## EXTRACTED DATA
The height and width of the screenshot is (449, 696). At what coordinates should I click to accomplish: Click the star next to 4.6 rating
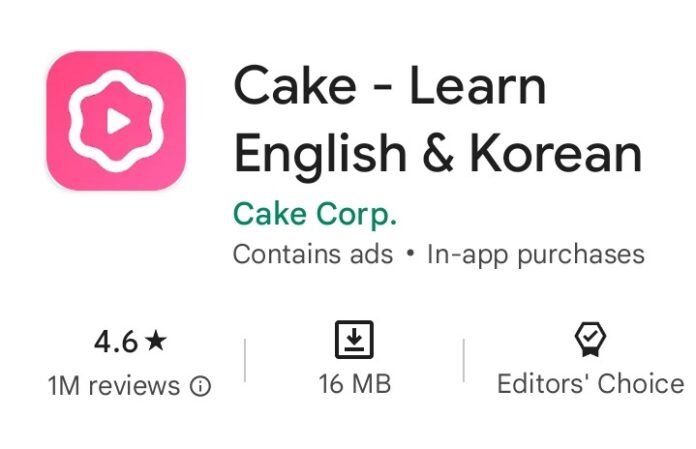coord(156,341)
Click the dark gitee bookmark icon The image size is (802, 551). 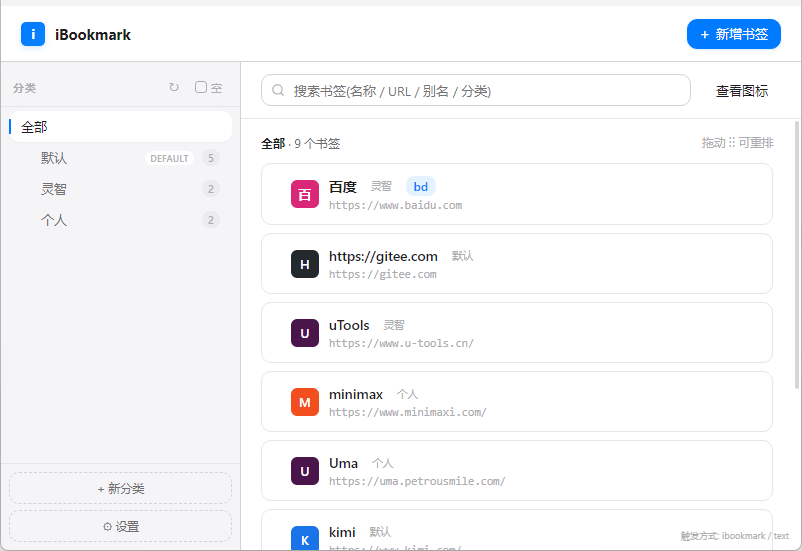[x=305, y=264]
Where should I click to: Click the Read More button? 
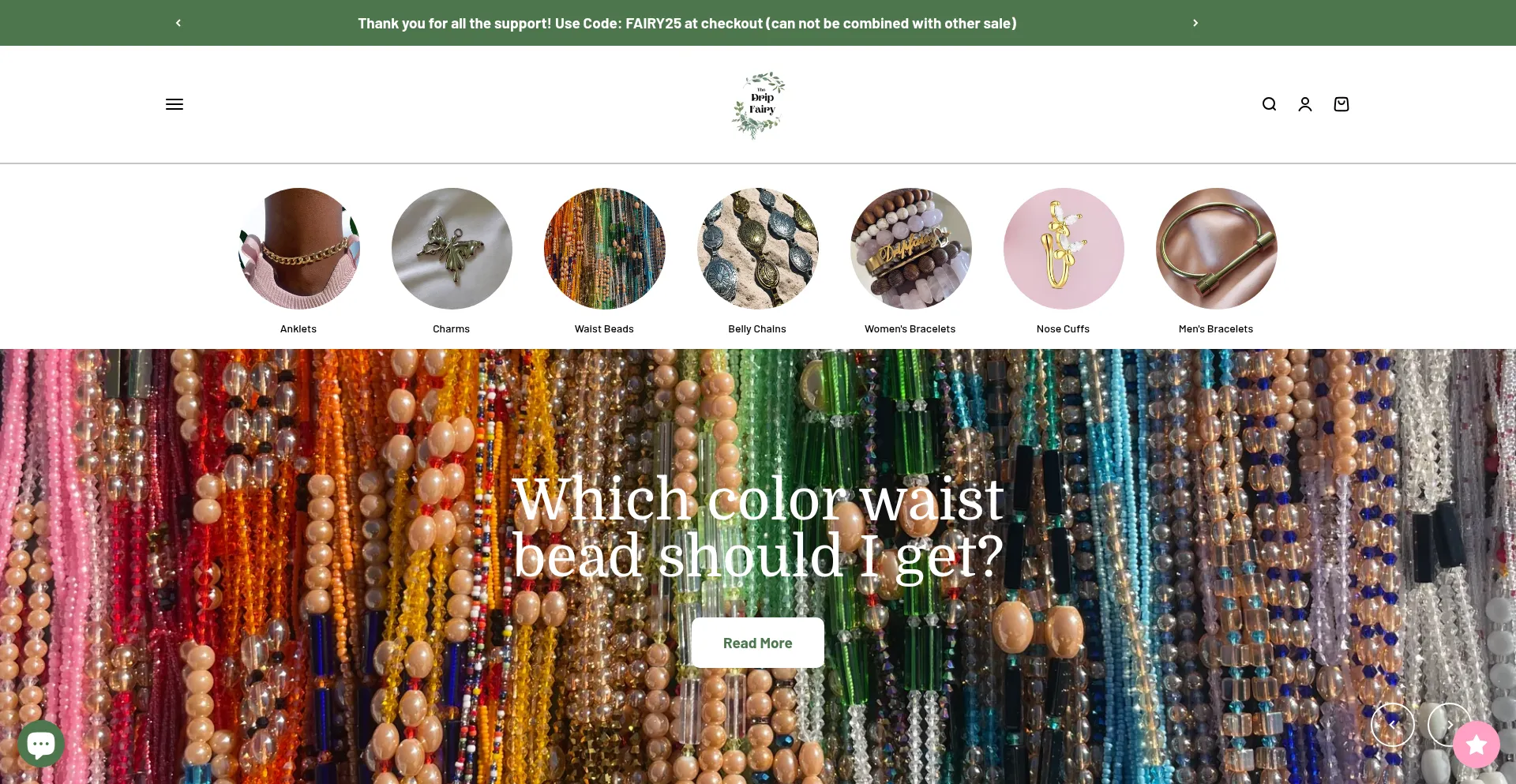pyautogui.click(x=758, y=643)
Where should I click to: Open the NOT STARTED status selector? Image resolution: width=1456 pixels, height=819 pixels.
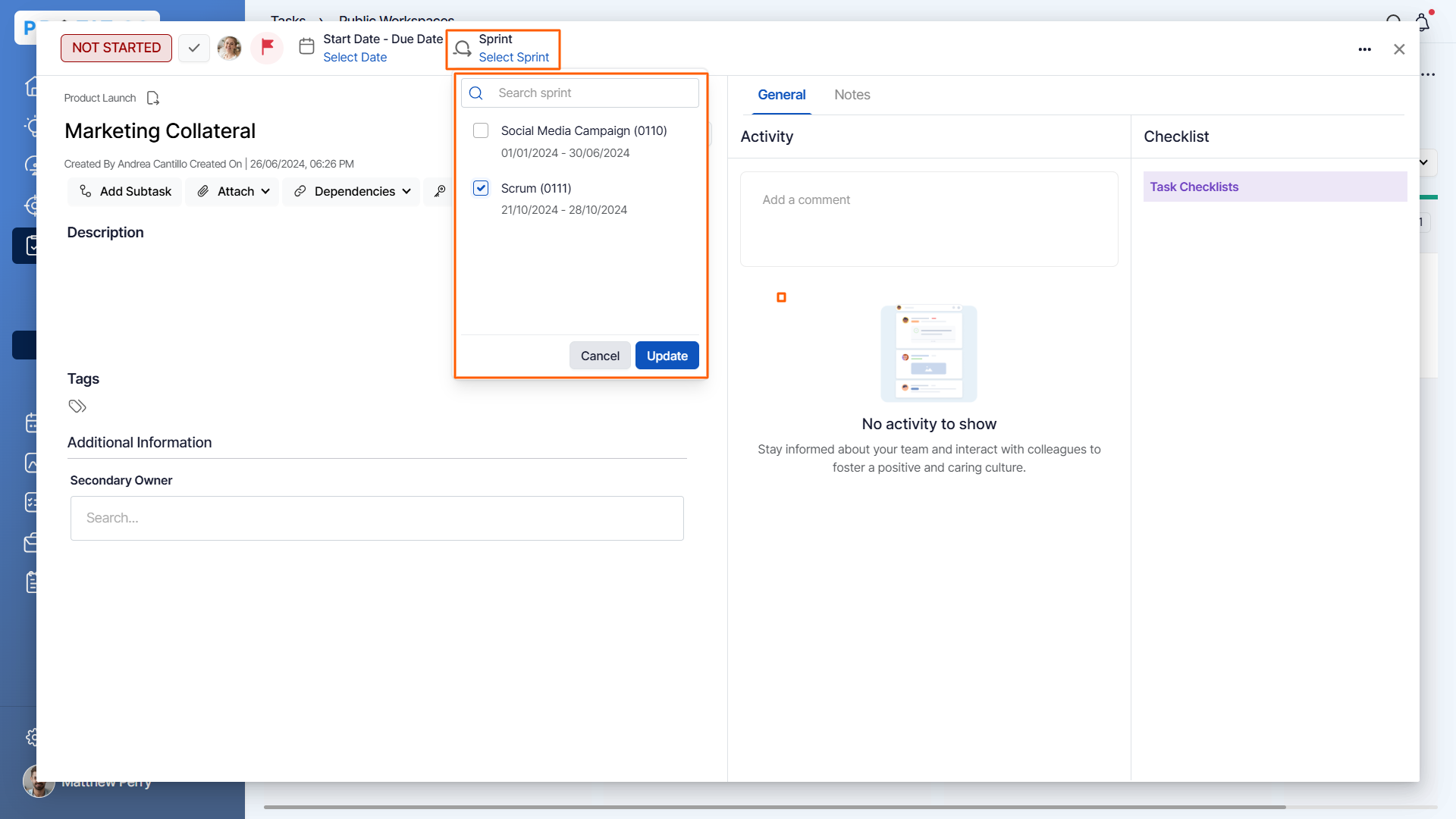pos(116,48)
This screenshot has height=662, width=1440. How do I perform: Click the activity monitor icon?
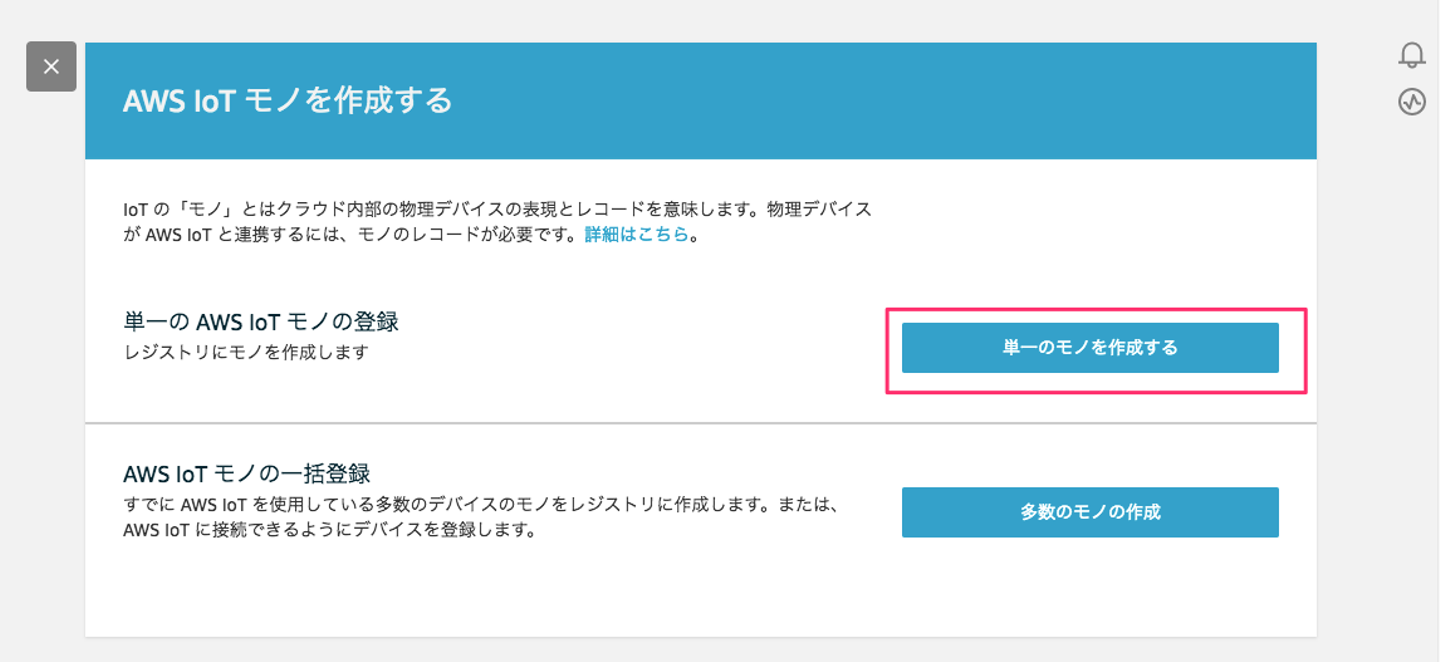(x=1411, y=101)
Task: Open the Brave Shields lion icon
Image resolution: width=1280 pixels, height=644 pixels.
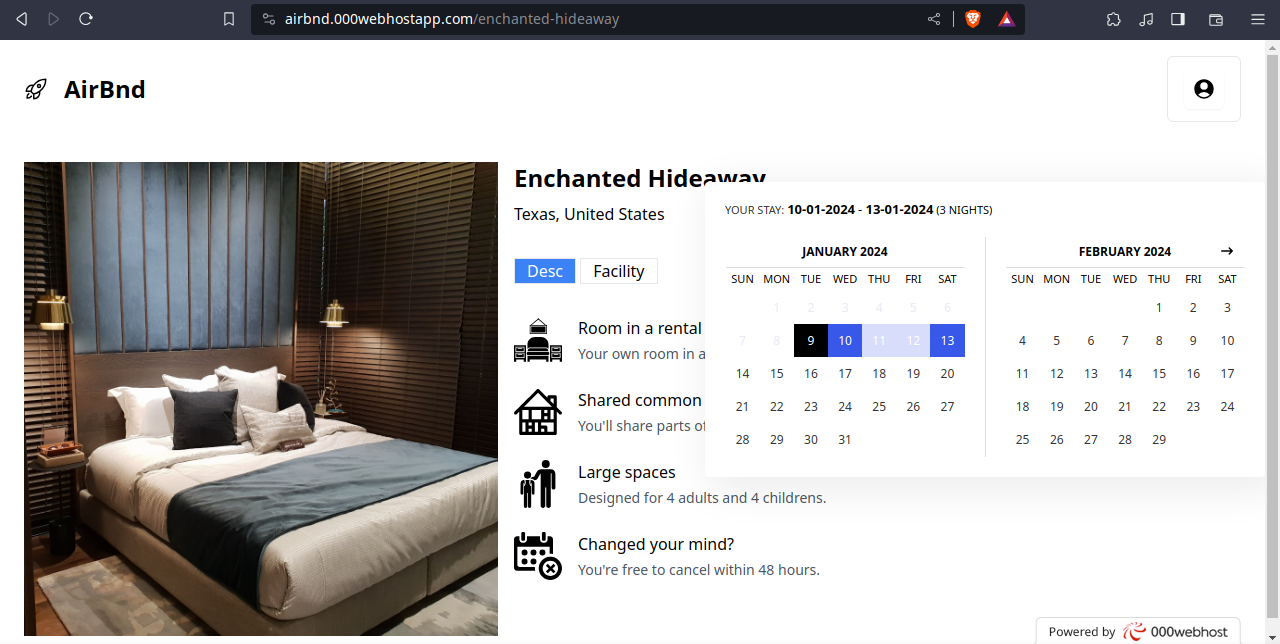Action: coord(972,19)
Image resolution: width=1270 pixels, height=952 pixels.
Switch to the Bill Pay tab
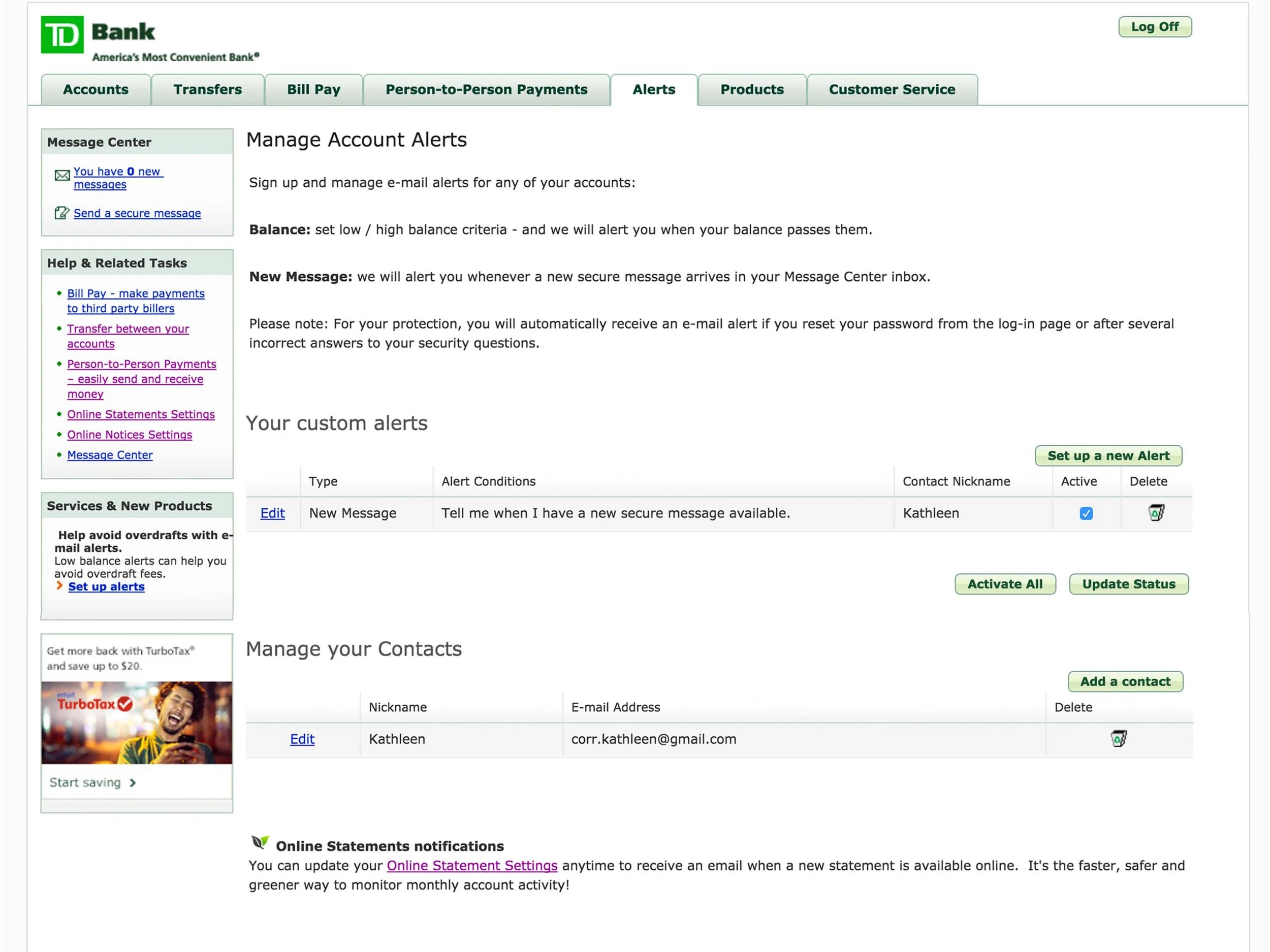point(313,89)
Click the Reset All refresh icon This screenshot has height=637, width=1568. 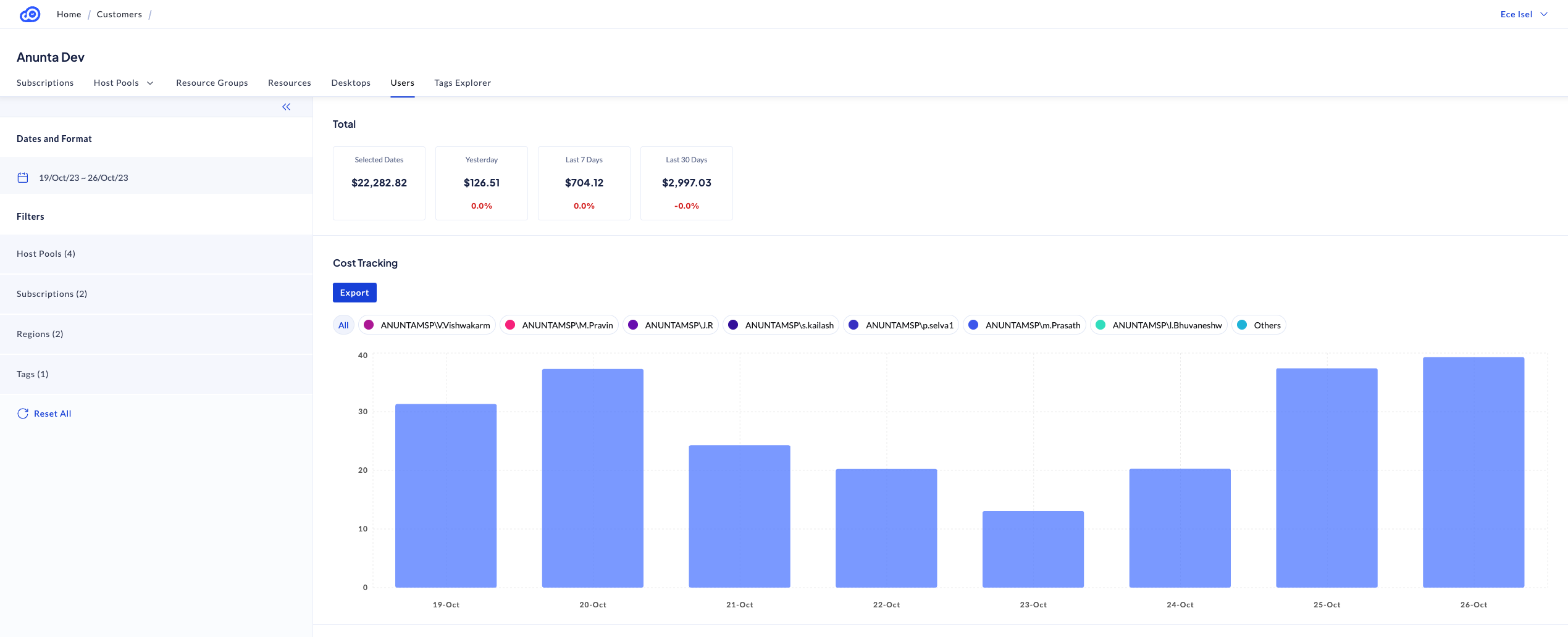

## WHAT TO PRODUCE
Return every line of the records above that contains the word "resolution".

## FINISHED ANSWER
Where should I click to: Open the NOT STARTED status selector? Image resolution: width=1456 pixels, height=819 pixels.
Image resolution: width=1280 pixels, height=644 pixels.
Image resolution: width=1270 pixels, height=952 pixels.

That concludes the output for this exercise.